|Think Halford would be jelly of this bike?|
True to the musical pomp the guitars lay down, any cheese is hastily devoured, and the pursuit of the eighties seems less vain. Diemonds' sortie against a decade littered with throwbacks and imitators is admittedly tough--considering the absence of a prevalent female front woman in any metal era (aside from Doro)--but sassy, almost prissy vocals save The Bad Pack from the dreaded bargain bin at the local music store. Gritty, particularly in the tougher to reach higher range, Priya Panda saves the band from a slow, forgotten death among sound-alike after sound-alike.
It's hard not to mistake Diemonds for another generic eighties rock band with track titles like "Lil' Miss," "Loud ‘n' Nasty," and "Trick or Treat," even if further inspection yields death, destruction, and madness. Nevertheless, Diemonds' sleaze connection remains strong enough that, if you aren't paying attention closely, you'll mistake the lyrics for some far out sexual innuendo. Whether or not the band intended their lyrics to be interpreted that way is another story. But, in any case, the songs are fun, carefree, and subconsciously hummable.
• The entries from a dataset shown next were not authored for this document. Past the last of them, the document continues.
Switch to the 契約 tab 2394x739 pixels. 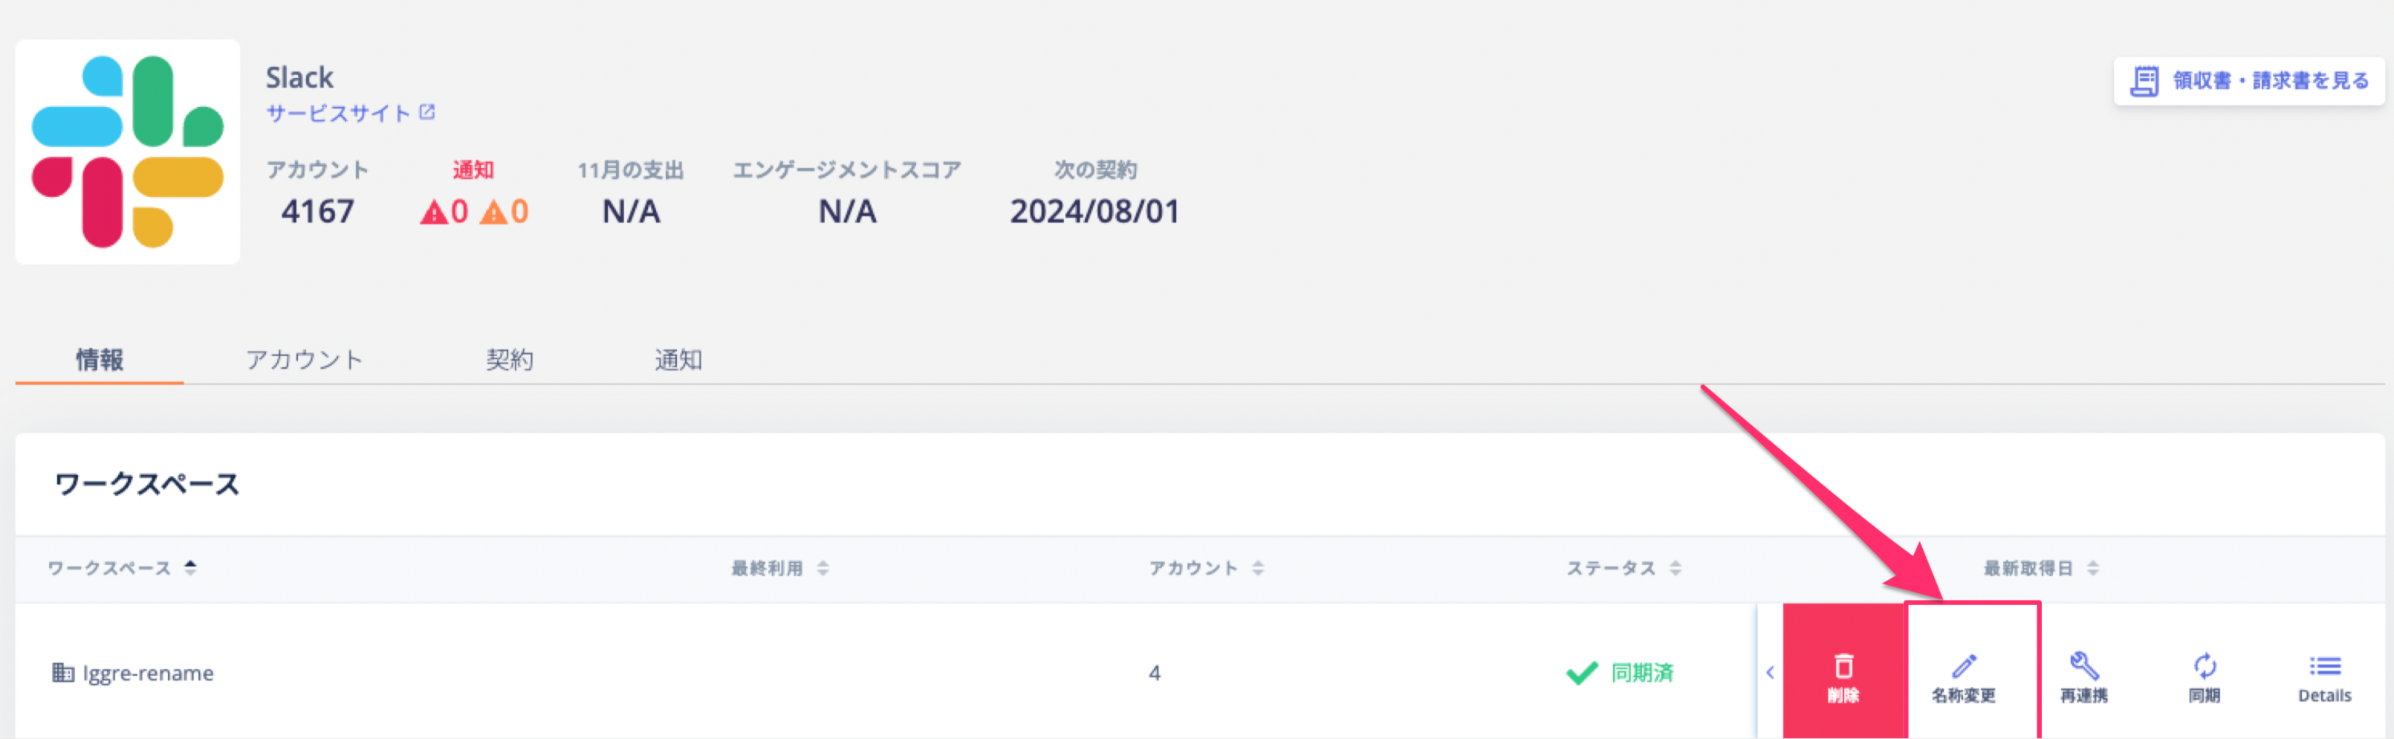click(509, 359)
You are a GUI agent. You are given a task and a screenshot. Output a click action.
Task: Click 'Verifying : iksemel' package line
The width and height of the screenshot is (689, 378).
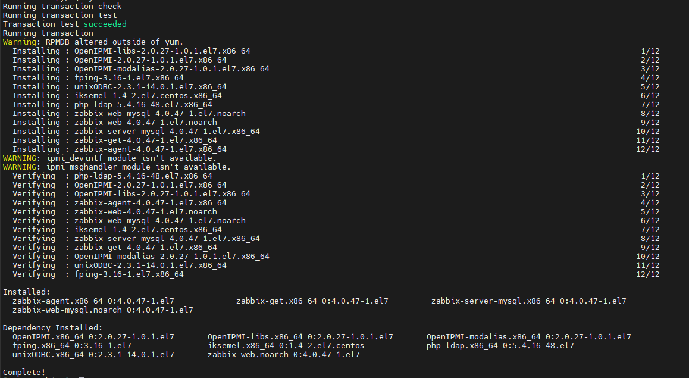tap(117, 230)
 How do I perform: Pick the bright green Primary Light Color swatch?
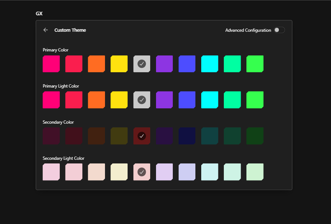click(x=255, y=100)
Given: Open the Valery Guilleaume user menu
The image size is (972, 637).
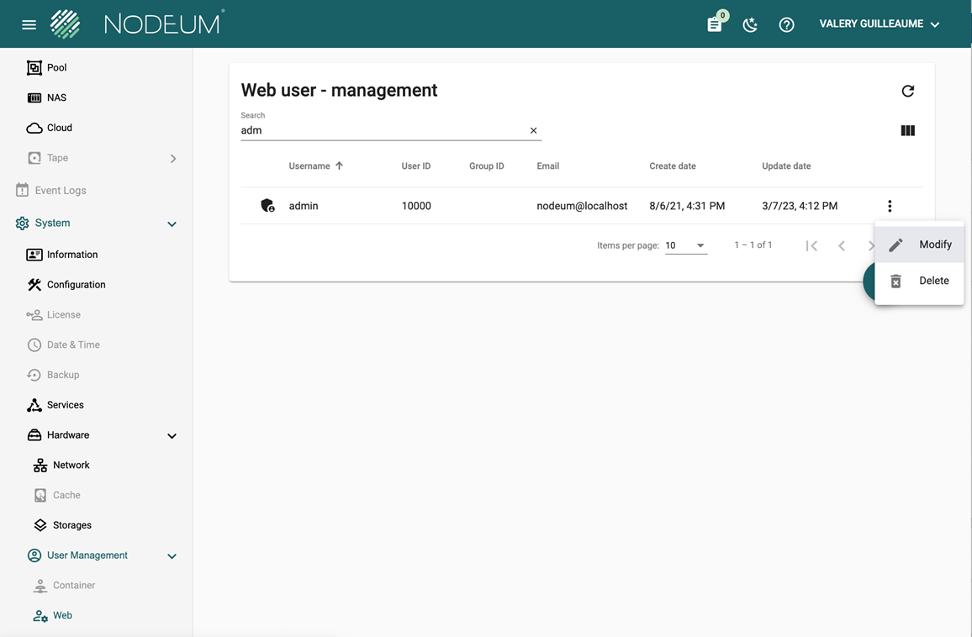Looking at the screenshot, I should 879,24.
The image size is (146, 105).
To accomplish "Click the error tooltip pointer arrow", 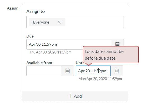I will [x=89, y=64].
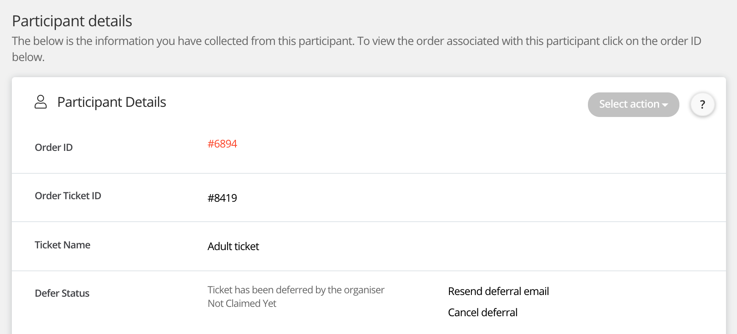The image size is (737, 334).
Task: Click the Adult ticket value
Action: 233,246
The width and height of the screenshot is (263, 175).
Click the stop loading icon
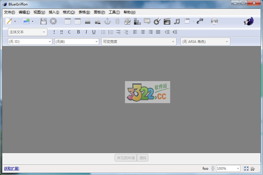53,22
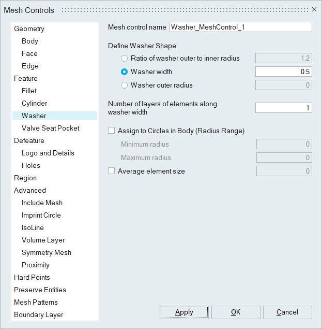Enable Assign to Circles in Body checkbox
Viewport: 322px width, 329px height.
[111, 131]
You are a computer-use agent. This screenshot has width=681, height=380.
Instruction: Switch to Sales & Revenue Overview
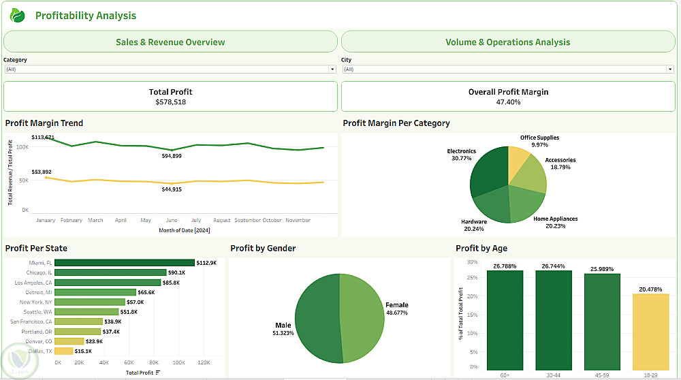click(170, 42)
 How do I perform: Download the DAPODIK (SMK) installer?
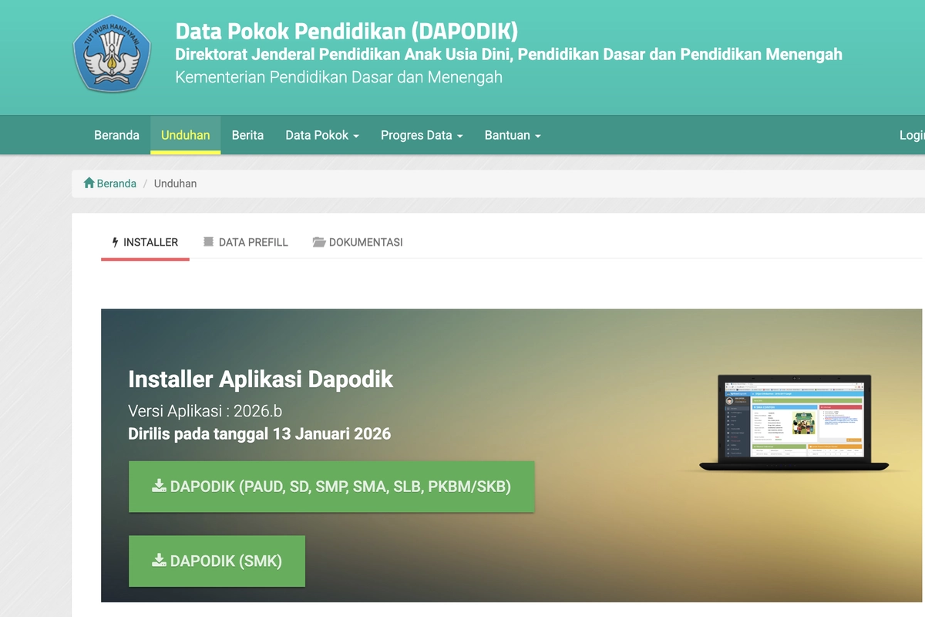click(x=217, y=561)
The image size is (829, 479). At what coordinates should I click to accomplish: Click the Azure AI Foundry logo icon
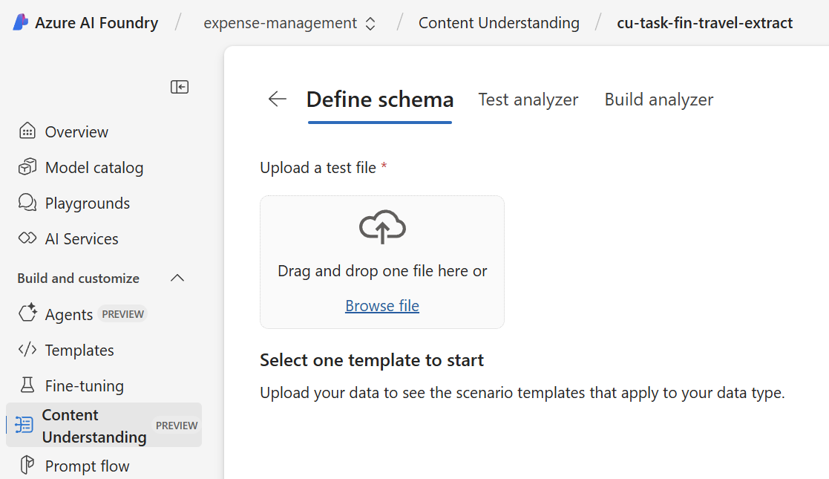point(21,22)
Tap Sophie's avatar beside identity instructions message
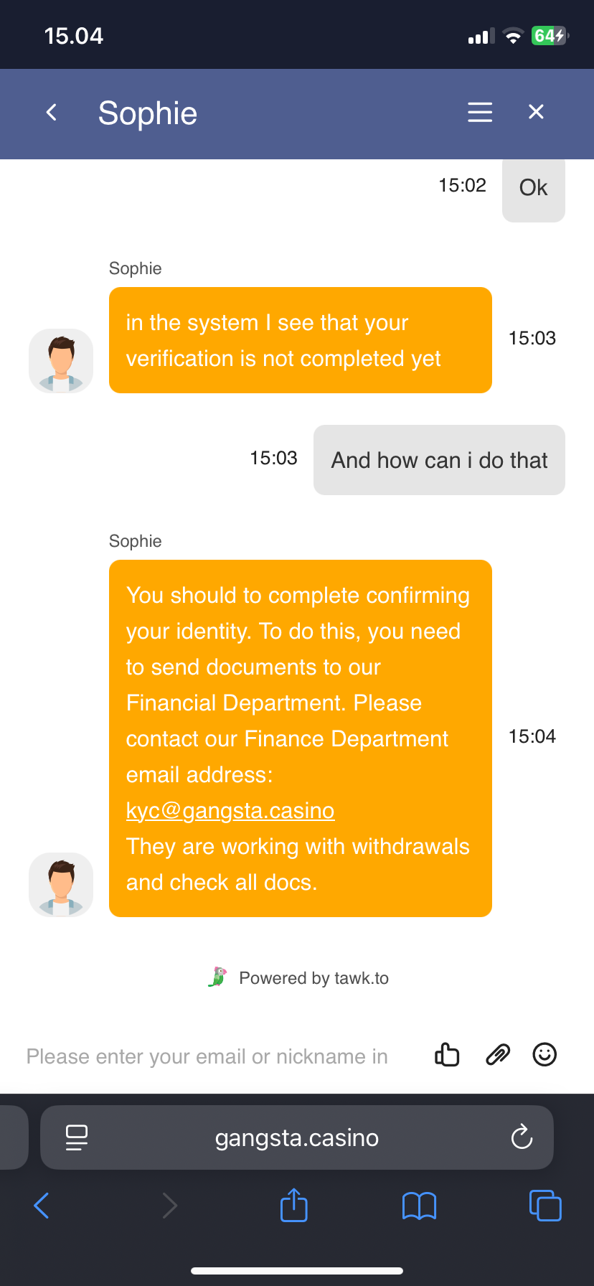594x1286 pixels. (61, 885)
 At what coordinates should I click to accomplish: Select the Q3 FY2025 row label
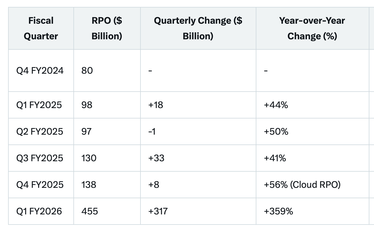(x=40, y=158)

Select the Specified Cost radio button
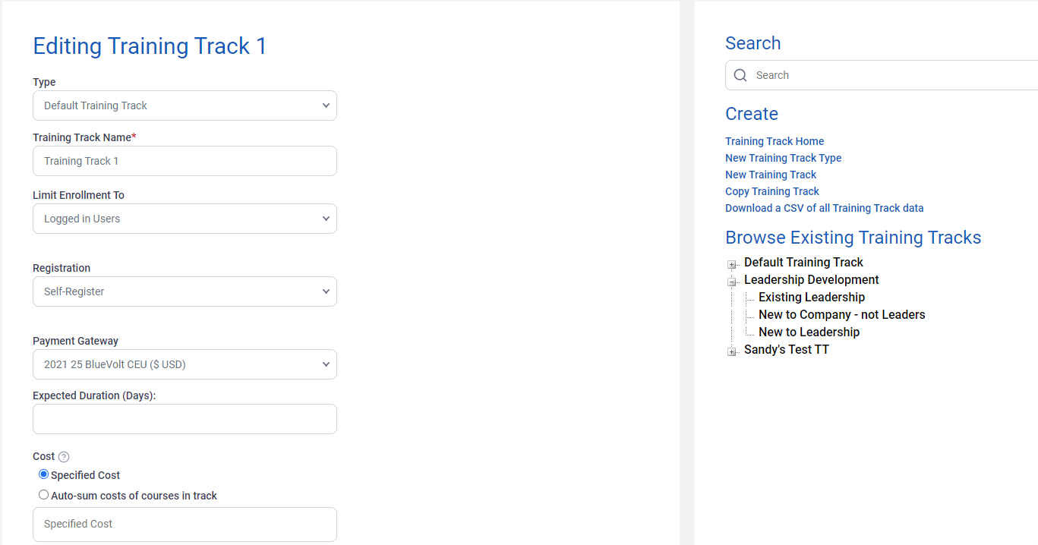tap(44, 474)
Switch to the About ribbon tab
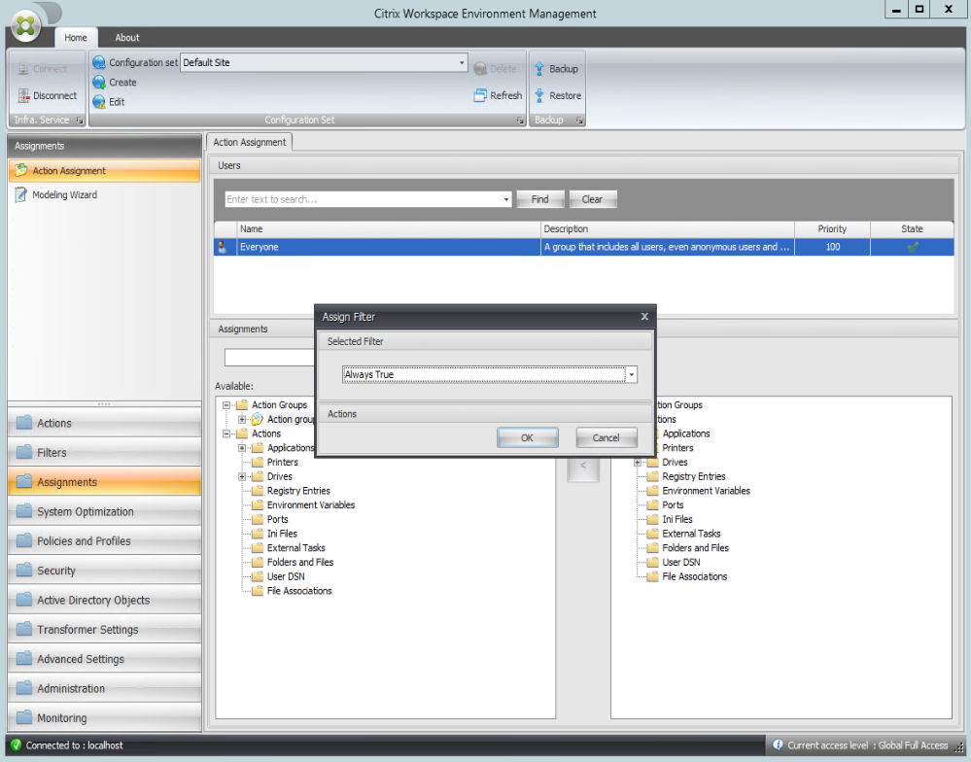Viewport: 971px width, 762px height. point(127,38)
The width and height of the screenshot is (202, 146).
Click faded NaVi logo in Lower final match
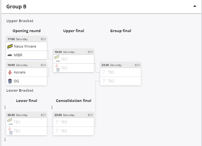(x=10, y=120)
Rather than revamp their sound entirely, Diemonds' future path should include a push toward inconspicuously wandering outside their comfort zone. By established definition, hard rock is an extremely limited genre and standing out is tough, barring using a female vocalist as a provocative object. Instead of positioning Priya as a center piece, the band should concentrate on bettering their music. Either way, though, The Bad Pack is a decent first full-length and cuts like "Take on the Night" and "Get the Fuck Outta Here" are damn fine songs worthy of only the best modern revival bands. The delivery is good; all Diemonds need to do is crank the volume knob past 11 and rock the house.